Glycoproteomics analysis reveals differential site-specific N-glycosylation of donkey milk fat globule membrane protein during lactation

Abstract

N-glycosylation is a prevalent and complex post-translational modification of milk proteins with significant biological importance. However, the systematic characterisation of donkey milk fat globule membrane (MFGM) N-glycoproteins remains largely ill-defined. Here, 1443 intact N-glycopeptides from 336 MFGM glycoproteins in donkey colostrum (DC) and 489 intact N-glycopeptides from 86 MFGM glycoproteins in donkey mature milk (DM) were identified via label-free site-specific glycoproteomics.

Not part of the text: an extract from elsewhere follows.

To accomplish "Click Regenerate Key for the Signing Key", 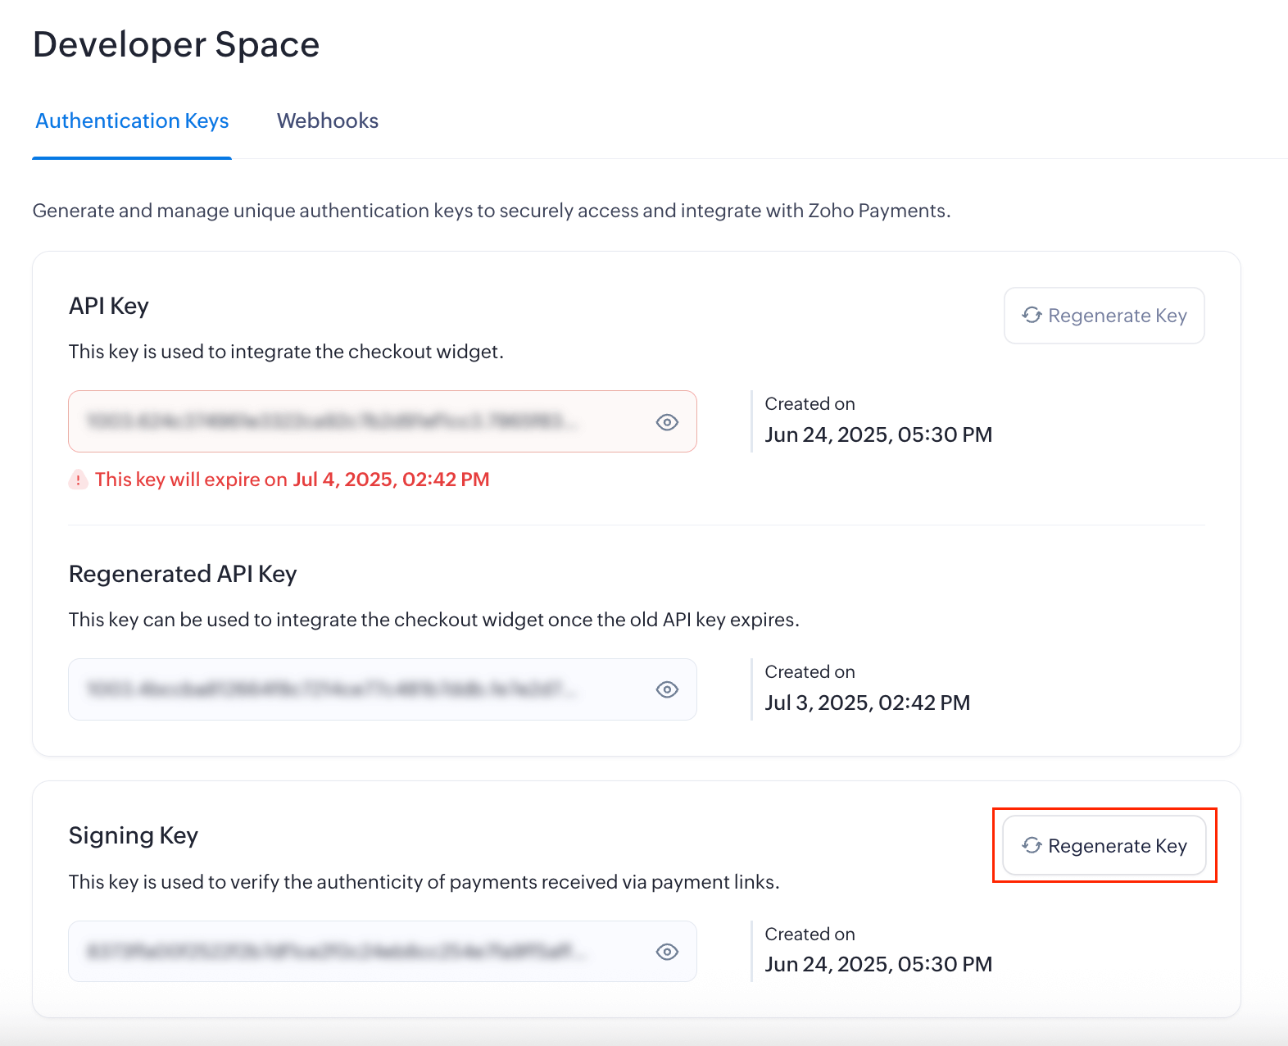I will 1104,846.
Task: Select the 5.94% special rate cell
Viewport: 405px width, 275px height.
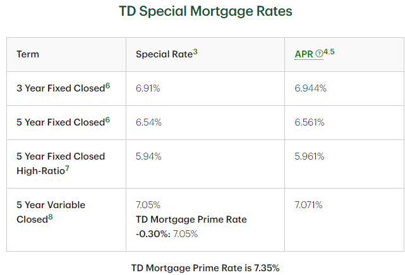Action: pos(148,156)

Mannosylation and fucosylation were predominant in DC MFGM N-glycoproteins compared to sialylation and mannosylation in DM. Among them, 22 site-specific N-glycans attached to 14 glycosites of eight glycoproteins were significantly increased, whereas 30 site-specific N-glycans attached to 19 glycosites of 16 glycoproteins were significantly decreased. Furthermore, the site-specific N-glycans with Neu5Gc moieties or simultaneous fucosylation and sialylation were not significantly increased, exhibiting significant site specificity. We provide new insights into the composition of donkey MFGM N-glycoproteins and their roles in donkey milk-related biological functions.